GOAL OF THE EXERCISE: Take the entries below and retype them word for word, excluding the images.

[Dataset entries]
'''

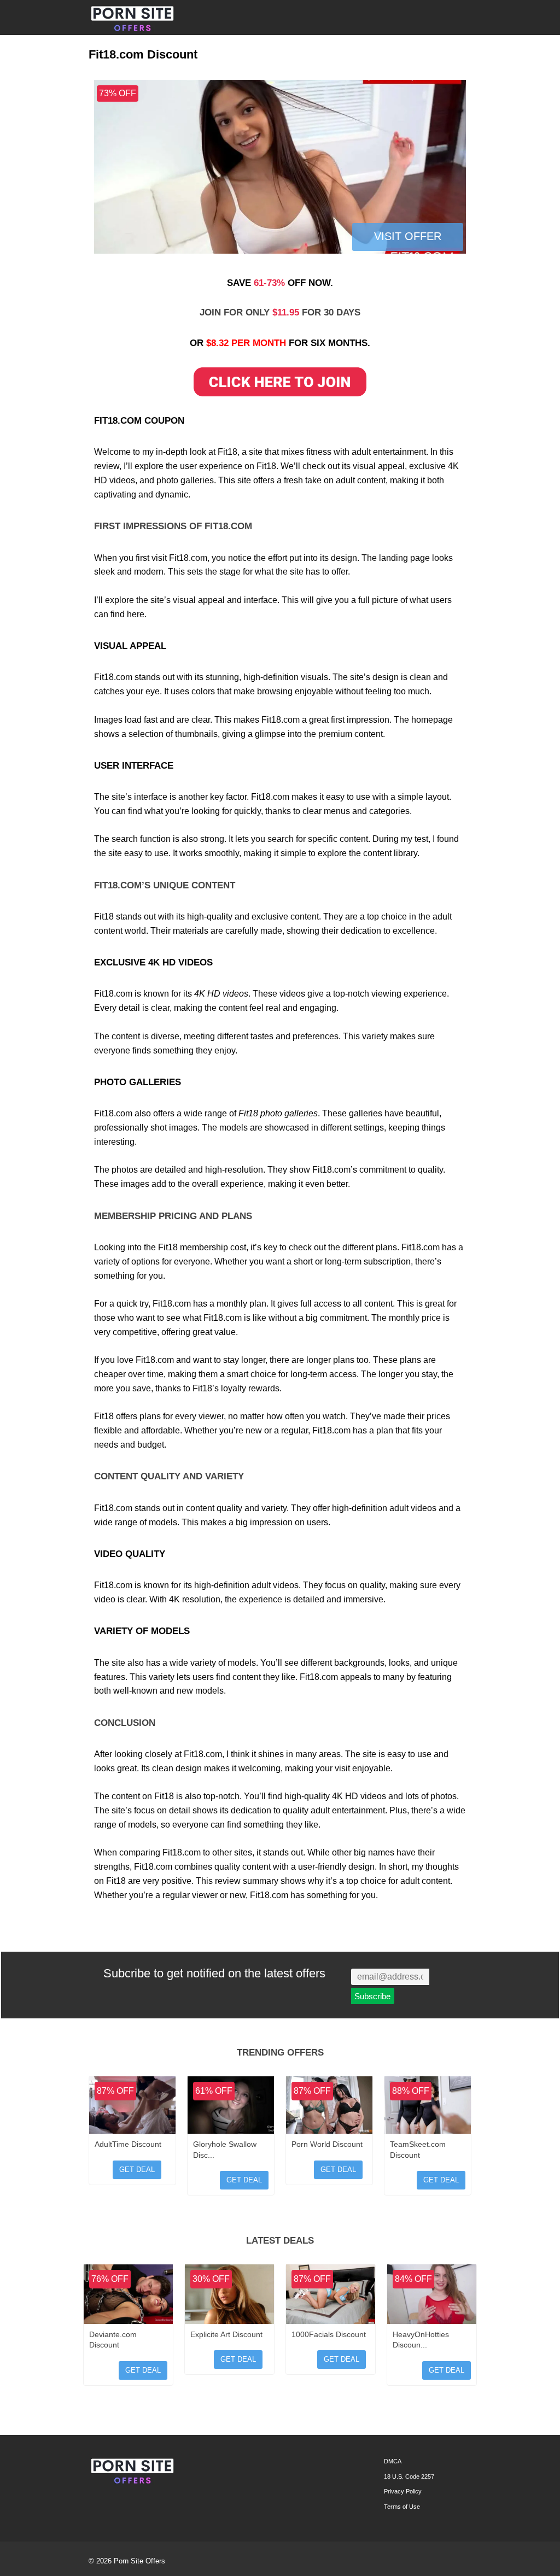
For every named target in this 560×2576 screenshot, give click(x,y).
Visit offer (407, 236)
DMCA (392, 2461)
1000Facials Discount (328, 2334)
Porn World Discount (327, 2144)
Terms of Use (402, 2506)
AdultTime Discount (128, 2144)
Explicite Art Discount (226, 2334)
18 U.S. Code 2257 (409, 2476)
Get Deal (137, 2169)
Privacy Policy (403, 2491)
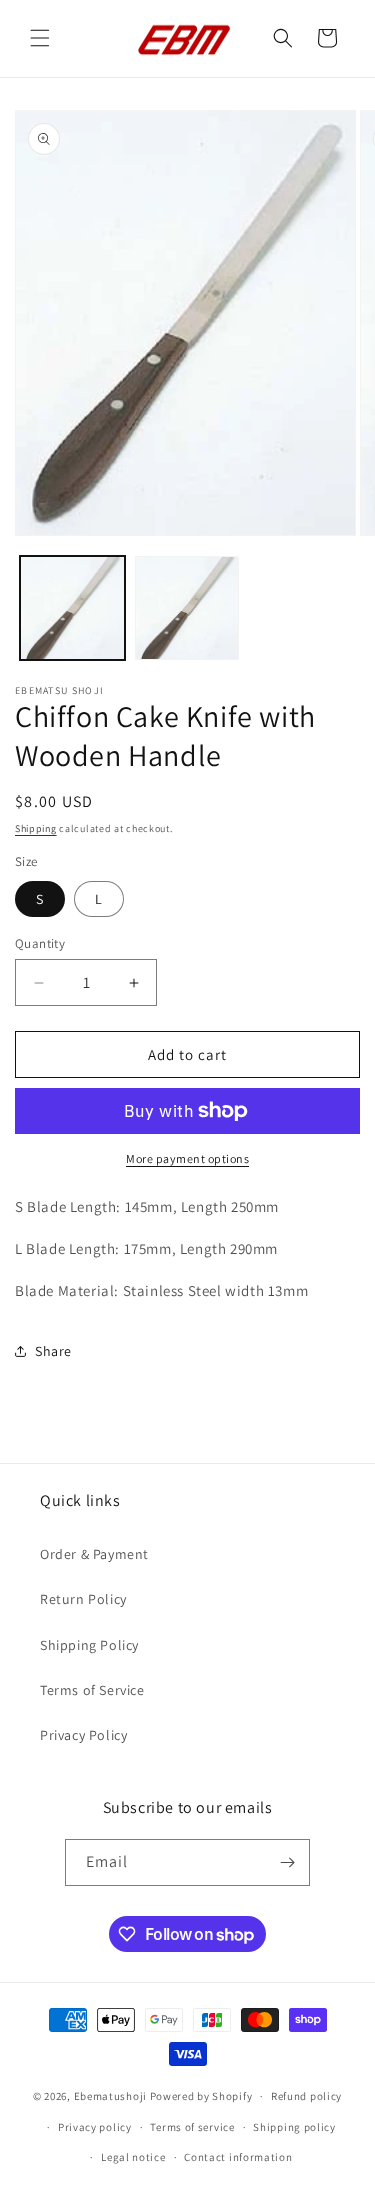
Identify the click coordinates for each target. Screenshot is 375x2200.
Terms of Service (92, 1690)
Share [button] (53, 1351)
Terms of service (192, 2127)
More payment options (187, 1158)
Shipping (36, 828)
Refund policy (306, 2096)
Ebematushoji (110, 2096)
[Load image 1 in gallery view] (72, 608)
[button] (40, 38)
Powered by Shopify (201, 2096)
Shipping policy (294, 2127)
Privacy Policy (83, 1735)
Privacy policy (95, 2127)
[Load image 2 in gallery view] (187, 608)
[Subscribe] (287, 1862)
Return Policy (83, 1599)
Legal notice (133, 2157)
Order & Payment (94, 1554)
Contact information (238, 2157)
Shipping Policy (89, 1645)
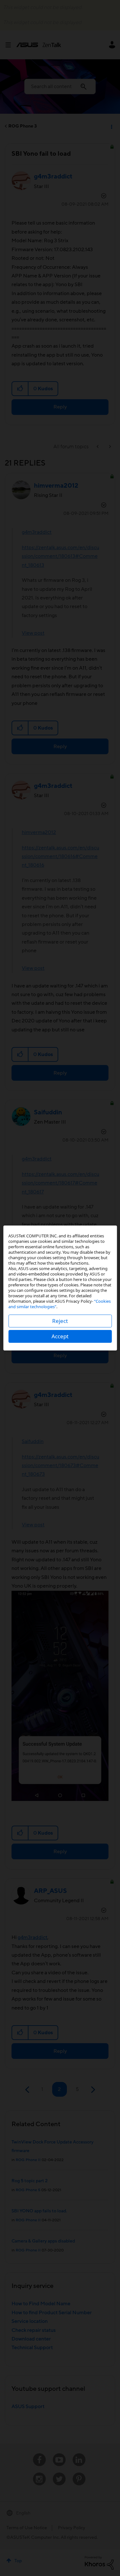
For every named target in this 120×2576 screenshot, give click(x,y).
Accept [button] (60, 1336)
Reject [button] (60, 1321)
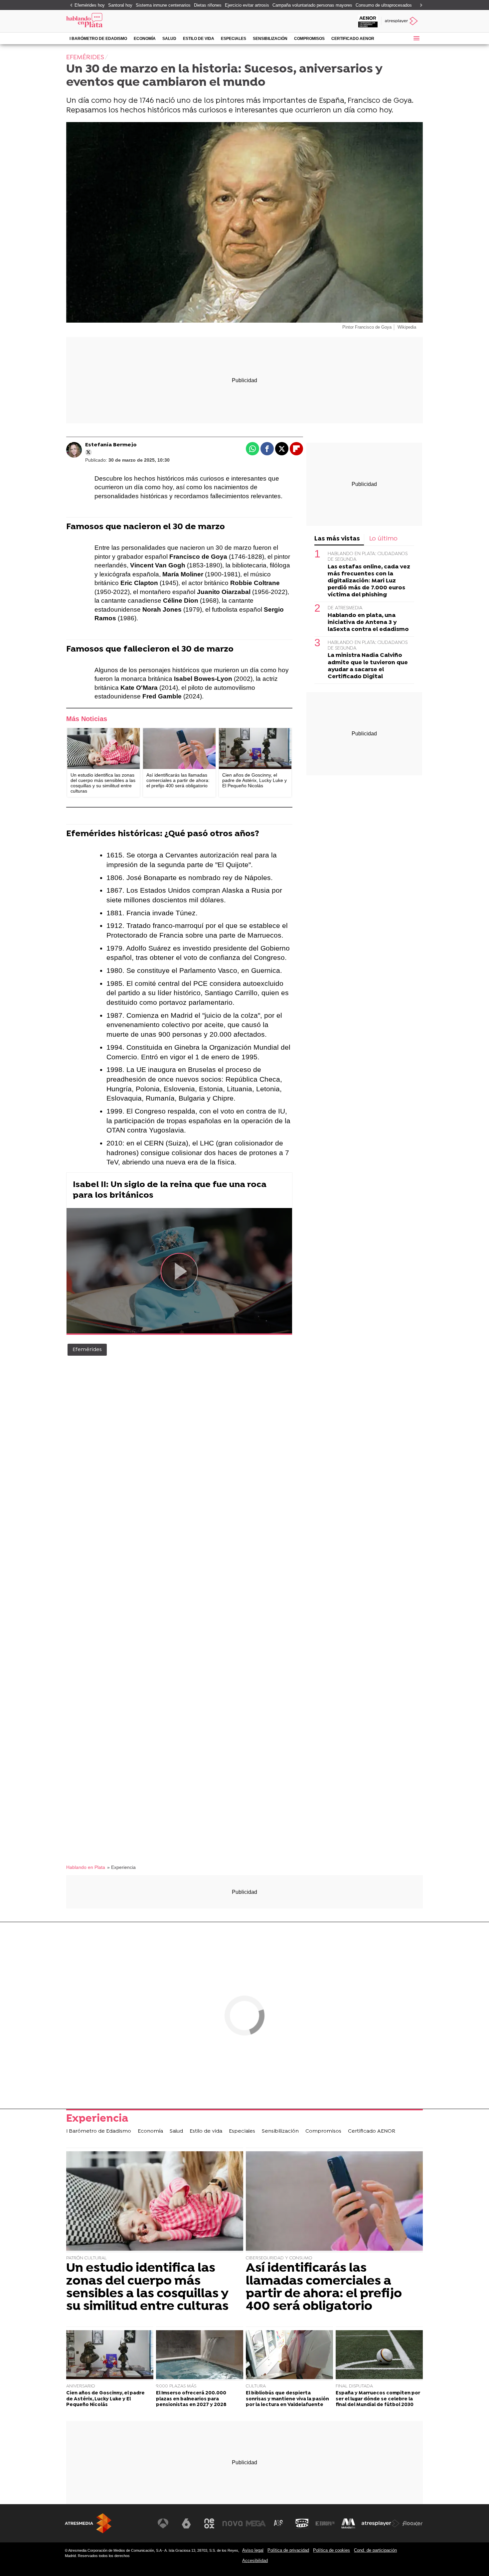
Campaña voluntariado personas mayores (312, 5)
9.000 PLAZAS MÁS (176, 2386)
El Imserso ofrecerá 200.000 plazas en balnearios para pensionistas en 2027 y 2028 (191, 2399)
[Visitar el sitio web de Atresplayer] (381, 2523)
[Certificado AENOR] (368, 21)
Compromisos (309, 38)
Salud (169, 38)
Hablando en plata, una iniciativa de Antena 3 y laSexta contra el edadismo (368, 622)
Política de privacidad (288, 2550)
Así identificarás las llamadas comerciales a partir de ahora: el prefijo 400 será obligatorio (324, 2287)
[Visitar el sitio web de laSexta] (186, 2523)
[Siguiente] (419, 5)
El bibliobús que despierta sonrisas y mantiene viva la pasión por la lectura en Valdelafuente (287, 2399)
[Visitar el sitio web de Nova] (233, 2523)
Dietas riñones (208, 5)
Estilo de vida (198, 38)
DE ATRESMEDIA (345, 608)
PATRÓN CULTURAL (86, 2258)
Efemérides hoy (90, 5)
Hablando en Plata (85, 1867)
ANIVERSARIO (80, 2386)
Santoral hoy (120, 5)
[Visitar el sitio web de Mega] (256, 2523)
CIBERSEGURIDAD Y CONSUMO (279, 2258)
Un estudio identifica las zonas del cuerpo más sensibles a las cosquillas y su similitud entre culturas (147, 2287)
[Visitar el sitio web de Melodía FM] (348, 2523)
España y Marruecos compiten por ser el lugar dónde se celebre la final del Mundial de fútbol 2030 (378, 2399)
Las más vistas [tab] (337, 539)
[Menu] (416, 38)
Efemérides (87, 1349)
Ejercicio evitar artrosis (247, 5)
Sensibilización (270, 38)
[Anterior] (69, 5)
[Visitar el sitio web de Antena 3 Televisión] (163, 2523)
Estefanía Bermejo (111, 445)
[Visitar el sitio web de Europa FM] (325, 2523)
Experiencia (97, 2119)
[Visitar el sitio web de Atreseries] (279, 2523)
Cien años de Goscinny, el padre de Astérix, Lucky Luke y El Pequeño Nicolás (105, 2399)
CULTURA (256, 2386)
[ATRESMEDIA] (88, 2523)
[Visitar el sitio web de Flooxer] (412, 2523)
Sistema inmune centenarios (163, 5)
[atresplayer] (402, 21)
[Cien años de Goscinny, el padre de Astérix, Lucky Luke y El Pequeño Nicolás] (255, 748)
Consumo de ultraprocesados (384, 5)
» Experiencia (121, 1867)
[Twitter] (88, 452)
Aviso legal (252, 2550)
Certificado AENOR (352, 38)
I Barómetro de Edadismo (98, 38)
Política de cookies (331, 2550)
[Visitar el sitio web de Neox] (209, 2523)
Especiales (233, 38)
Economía (145, 38)
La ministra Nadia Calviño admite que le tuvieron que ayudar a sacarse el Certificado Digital (368, 666)
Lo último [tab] (383, 539)
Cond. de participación (375, 2550)
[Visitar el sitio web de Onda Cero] (302, 2523)
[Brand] (111, 21)
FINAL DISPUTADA (354, 2386)
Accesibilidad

'''

YOUR RESPONSE:
For every named target in this 560×2576 screenshot, give click(x,y).
Visit offer (407, 236)
DMCA (392, 2461)
1000Facials Discount (328, 2334)
Porn World Discount (327, 2144)
Terms of Use (402, 2506)
AdultTime Discount (128, 2144)
Explicite Art Discount (226, 2334)
18 U.S. Code 2257 (409, 2476)
Get Deal (137, 2169)
Privacy Policy (403, 2491)
Identify the click coordinates for each target. Screenshot is 375x2200.
Terms of Service (92, 1690)
Share [button] (53, 1351)
Terms of service (192, 2127)
More payment options (187, 1158)
Shipping (36, 828)
Refund policy (306, 2096)
Ebematushoji (110, 2096)
[Load image 1 in gallery view] (72, 608)
[button] (40, 38)
Powered by Shopify (201, 2096)
Shipping policy (294, 2127)
Privacy Policy (83, 1735)
Privacy policy (95, 2127)
[Load image 2 in gallery view] (187, 608)
[Subscribe] (287, 1862)
Return Policy (83, 1599)
Legal notice (133, 2157)
Order & Payment (94, 1554)
Contact information (238, 2157)
Shipping Policy (89, 1645)
For every named target in this 120×2576 screenshot, give click(x,y).
Accept [button] (60, 1336)
Reject [button] (60, 1321)
Campaña voluntariado personas mayores (312, 5)
9.000 PLAZAS MÁS (176, 2386)
El Imserso ofrecerá 200.000 plazas en balnearios para pensionistas en 2027 y 2028 (191, 2399)
[Visitar el sitio web de Atresplayer] (381, 2523)
[Certificado AENOR] (368, 21)
Compromisos (309, 38)
Salud (169, 38)
Hablando en plata, una iniciativa de Antena 3 y laSexta contra el edadismo (368, 622)
Política de privacidad (288, 2550)
Así identificarás las llamadas comerciales a partir de ahora: el prefijo 400 será obligatorio (324, 2287)
[Visitar el sitio web de laSexta] (186, 2523)
[Siguiente] (419, 5)
El bibliobús que despierta sonrisas y mantiene viva la pasión por la lectura en Valdelafuente (287, 2399)
[Visitar el sitio web de Nova] (233, 2523)
Dietas riñones (208, 5)
Estilo de vida (198, 38)
DE ATRESMEDIA (345, 608)
PATRÓN CULTURAL (86, 2258)
Efemérides hoy (90, 5)
Hablando en Plata (85, 1867)
ANIVERSARIO (80, 2386)
Santoral hoy (120, 5)
[Visitar el sitio web de Mega] (256, 2523)
CIBERSEGURIDAD Y CONSUMO (279, 2258)
Un estudio identifica las zonas del cuerpo más sensibles a las cosquillas y su similitud entre culturas (147, 2287)
[Visitar el sitio web de Melodía FM] (348, 2523)
España y Marruecos compiten por ser el lugar dónde se celebre la final del Mundial de fútbol 2030 (378, 2399)
Las más vistas [tab] (337, 539)
[Menu] (416, 38)
Efemérides (87, 1349)
Ejercicio evitar artrosis (247, 5)
Sensibilización (270, 38)
[Anterior] (69, 5)
[Visitar el sitio web de Antena 3 Televisión] (163, 2523)
Estefanía Bermejo (111, 445)
[Visitar el sitio web de Europa FM] (325, 2523)
Experiencia (97, 2119)
[Visitar el sitio web de Atreseries] (279, 2523)
Cien años de Goscinny, el padre de Astérix, Lucky Luke y El Pequeño Nicolás (105, 2399)
CULTURA (256, 2386)
[ATRESMEDIA] (88, 2523)
[Visitar el sitio web de Flooxer] (412, 2523)
Sistema inmune centenarios (163, 5)
[atresplayer] (402, 21)
[Cien años de Goscinny, el padre de Astérix, Lucky Luke y El Pequeño Nicolás] (255, 748)
Consumo de ultraprocesados (384, 5)
» Experiencia (121, 1867)
[Twitter] (88, 452)
Aviso legal (252, 2550)
Certificado AENOR (352, 38)
I Barómetro de Edadismo (98, 38)
Política de cookies (331, 2550)
[Visitar el sitio web de Neox] (209, 2523)
Especiales (233, 38)
Economía (145, 38)
La ministra Nadia Calviño admite que le tuvieron que ayudar a sacarse el Certificado Digital (368, 666)
Lo último [tab] (383, 539)
Cond. de participación (375, 2550)
[Visitar el sitio web de Onda Cero] (302, 2523)
[Brand] (111, 21)
FINAL DISPUTADA (354, 2386)
Accesibilidad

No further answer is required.